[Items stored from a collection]
--------------------------------------------------

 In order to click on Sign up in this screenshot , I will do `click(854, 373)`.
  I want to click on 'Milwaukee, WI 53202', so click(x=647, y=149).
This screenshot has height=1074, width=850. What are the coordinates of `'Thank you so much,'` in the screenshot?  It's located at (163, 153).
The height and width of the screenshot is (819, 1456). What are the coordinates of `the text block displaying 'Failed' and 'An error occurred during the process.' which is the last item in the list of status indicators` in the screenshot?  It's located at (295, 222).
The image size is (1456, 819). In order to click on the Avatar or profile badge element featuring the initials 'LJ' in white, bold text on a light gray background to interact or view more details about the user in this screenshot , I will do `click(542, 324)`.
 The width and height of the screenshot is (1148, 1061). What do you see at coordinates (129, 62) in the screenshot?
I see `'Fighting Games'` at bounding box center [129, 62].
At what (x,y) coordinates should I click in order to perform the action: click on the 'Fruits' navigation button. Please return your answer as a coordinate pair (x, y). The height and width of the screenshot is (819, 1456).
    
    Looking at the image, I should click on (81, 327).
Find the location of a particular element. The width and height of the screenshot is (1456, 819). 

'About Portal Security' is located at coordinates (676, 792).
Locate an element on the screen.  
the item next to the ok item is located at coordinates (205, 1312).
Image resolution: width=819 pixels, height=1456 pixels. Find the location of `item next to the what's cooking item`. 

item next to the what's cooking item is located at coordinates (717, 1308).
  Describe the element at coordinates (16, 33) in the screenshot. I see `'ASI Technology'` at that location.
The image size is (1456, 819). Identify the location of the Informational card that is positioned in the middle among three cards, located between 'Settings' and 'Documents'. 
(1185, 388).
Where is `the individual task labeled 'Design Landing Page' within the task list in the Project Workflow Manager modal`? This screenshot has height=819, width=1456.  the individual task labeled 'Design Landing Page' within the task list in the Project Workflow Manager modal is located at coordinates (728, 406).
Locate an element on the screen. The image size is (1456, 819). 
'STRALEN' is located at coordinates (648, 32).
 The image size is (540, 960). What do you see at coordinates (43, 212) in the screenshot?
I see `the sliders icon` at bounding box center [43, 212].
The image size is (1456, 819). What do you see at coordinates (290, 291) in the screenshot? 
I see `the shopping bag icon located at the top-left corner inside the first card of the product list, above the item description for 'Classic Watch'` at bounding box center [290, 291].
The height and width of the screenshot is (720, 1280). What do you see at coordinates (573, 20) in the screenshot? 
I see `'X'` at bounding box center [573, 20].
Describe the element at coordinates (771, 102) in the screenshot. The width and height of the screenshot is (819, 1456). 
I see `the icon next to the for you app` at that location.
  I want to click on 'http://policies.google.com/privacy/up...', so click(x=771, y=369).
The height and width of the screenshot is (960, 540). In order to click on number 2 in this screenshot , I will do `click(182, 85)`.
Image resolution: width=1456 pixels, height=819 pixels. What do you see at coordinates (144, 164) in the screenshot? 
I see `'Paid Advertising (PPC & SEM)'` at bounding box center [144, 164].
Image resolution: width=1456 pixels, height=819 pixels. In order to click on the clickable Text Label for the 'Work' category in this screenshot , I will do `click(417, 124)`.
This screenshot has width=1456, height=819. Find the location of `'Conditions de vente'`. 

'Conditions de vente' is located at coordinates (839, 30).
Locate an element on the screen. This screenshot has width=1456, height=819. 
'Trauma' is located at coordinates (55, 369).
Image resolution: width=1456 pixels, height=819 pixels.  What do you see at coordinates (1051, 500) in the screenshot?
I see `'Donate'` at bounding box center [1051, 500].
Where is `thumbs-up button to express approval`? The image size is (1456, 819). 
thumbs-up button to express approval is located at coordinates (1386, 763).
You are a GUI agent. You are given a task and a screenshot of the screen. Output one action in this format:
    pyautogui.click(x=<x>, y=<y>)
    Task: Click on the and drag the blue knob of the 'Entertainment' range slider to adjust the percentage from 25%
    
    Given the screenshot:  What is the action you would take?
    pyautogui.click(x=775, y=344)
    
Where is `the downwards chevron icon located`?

--------------------------------------------------

Convert every one of the records above into a JSON list of strings with one string for each line, and leave out the blank lines.

**FINISHED ANSWER:**
[
  " In order to click on Sign up in this screenshot , I will do `click(854, 373)`.",
  "  I want to click on 'Milwaukee, WI 53202', so click(x=647, y=149).",
  "This screenshot has height=1074, width=850. What are the coordinates of `'Thank you so much,'` in the screenshot?  It's located at (163, 153).",
  "The height and width of the screenshot is (819, 1456). What are the coordinates of `the text block displaying 'Failed' and 'An error occurred during the process.' which is the last item in the list of status indicators` in the screenshot?  It's located at (295, 222).",
  "The image size is (1456, 819). In order to click on the Avatar or profile badge element featuring the initials 'LJ' in white, bold text on a light gray background to interact or view more details about the user in this screenshot , I will do `click(542, 324)`.",
  " The width and height of the screenshot is (1148, 1061). What do you see at coordinates (129, 62) in the screenshot?",
  "I see `'Fighting Games'` at bounding box center [129, 62].",
  "At what (x,y) coordinates should I click in order to perform the action: click on the 'Fruits' navigation button. Please return your answer as a coordinate pair (x, y). The height and width of the screenshot is (819, 1456).",
  "    Looking at the image, I should click on (81, 327).",
  "Find the location of a particular element. The width and height of the screenshot is (1456, 819). ",
  "'About Portal Security' is located at coordinates (676, 792).",
  "Locate an element on the screen.  ",
  "the item next to the ok item is located at coordinates (205, 1312).",
  "Image resolution: width=819 pixels, height=1456 pixels. Find the location of `item next to the what's cooking item`. ",
  "item next to the what's cooking item is located at coordinates (717, 1308).",
  "  Describe the element at coordinates (16, 33) in the screenshot. I see `'ASI Technology'` at that location.",
  "The image size is (1456, 819). Identify the location of the Informational card that is positioned in the middle among three cards, located between 'Settings' and 'Documents'. ",
  "(1185, 388).",
  "Where is `the individual task labeled 'Design Landing Page' within the task list in the Project Workflow Manager modal`? This screenshot has height=819, width=1456.  the individual task labeled 'Design Landing Page' within the task list in the Project Workflow Manager modal is located at coordinates (728, 406).",
  "Locate an element on the screen. The image size is (1456, 819). ",
  "'STRALEN' is located at coordinates (648, 32).",
  " The image size is (540, 960). What do you see at coordinates (43, 212) in the screenshot?",
  "I see `the sliders icon` at bounding box center [43, 212].",
  "The image size is (1456, 819). What do you see at coordinates (290, 291) in the screenshot? ",
  "I see `the shopping bag icon located at the top-left corner inside the first card of the product list, above the item description for 'Classic Watch'` at bounding box center [290, 291].",
  "The height and width of the screenshot is (720, 1280). What do you see at coordinates (573, 20) in the screenshot? ",
  "I see `'X'` at bounding box center [573, 20].",
  "Describe the element at coordinates (771, 102) in the screenshot. The width and height of the screenshot is (819, 1456). ",
  "I see `the icon next to the for you app` at that location.",
  "  I want to click on 'http://policies.google.com/privacy/up...', so click(x=771, y=369).",
  "The height and width of the screenshot is (960, 540). In order to click on number 2 in this screenshot , I will do `click(182, 85)`.",
  "Image resolution: width=1456 pixels, height=819 pixels. What do you see at coordinates (144, 164) in the screenshot? ",
  "I see `'Paid Advertising (PPC & SEM)'` at bounding box center [144, 164].",
  "Image resolution: width=1456 pixels, height=819 pixels. In order to click on the clickable Text Label for the 'Work' category in this screenshot , I will do `click(417, 124)`.",
  "This screenshot has width=1456, height=819. Find the location of `'Conditions de vente'`. ",
  "'Conditions de vente' is located at coordinates (839, 30).",
  "Locate an element on the screen. This screenshot has width=1456, height=819. ",
  "'Trauma' is located at coordinates (55, 369).",
  "Image resolution: width=1456 pixels, height=819 pixels.  What do you see at coordinates (1051, 500) in the screenshot?",
  "I see `'Donate'` at bounding box center [1051, 500].",
  "Where is `thumbs-up button to express approval`? The image size is (1456, 819). ",
  "thumbs-up button to express approval is located at coordinates (1386, 763).",
  "You are a GUI agent. You are given a task and a screenshot of the screen. Output one action in this format:",
  "    pyautogui.click(x=<x>, y=<y>)",
  "    Task: Click on the and drag the blue knob of the 'Entertainment' range slider to adjust the percentage from 25%",
  "    Given the screenshot:  What is the action you would take?",
  "    pyautogui.click(x=775, y=344)",
  "Where is `the downwards chevron icon located`?"
]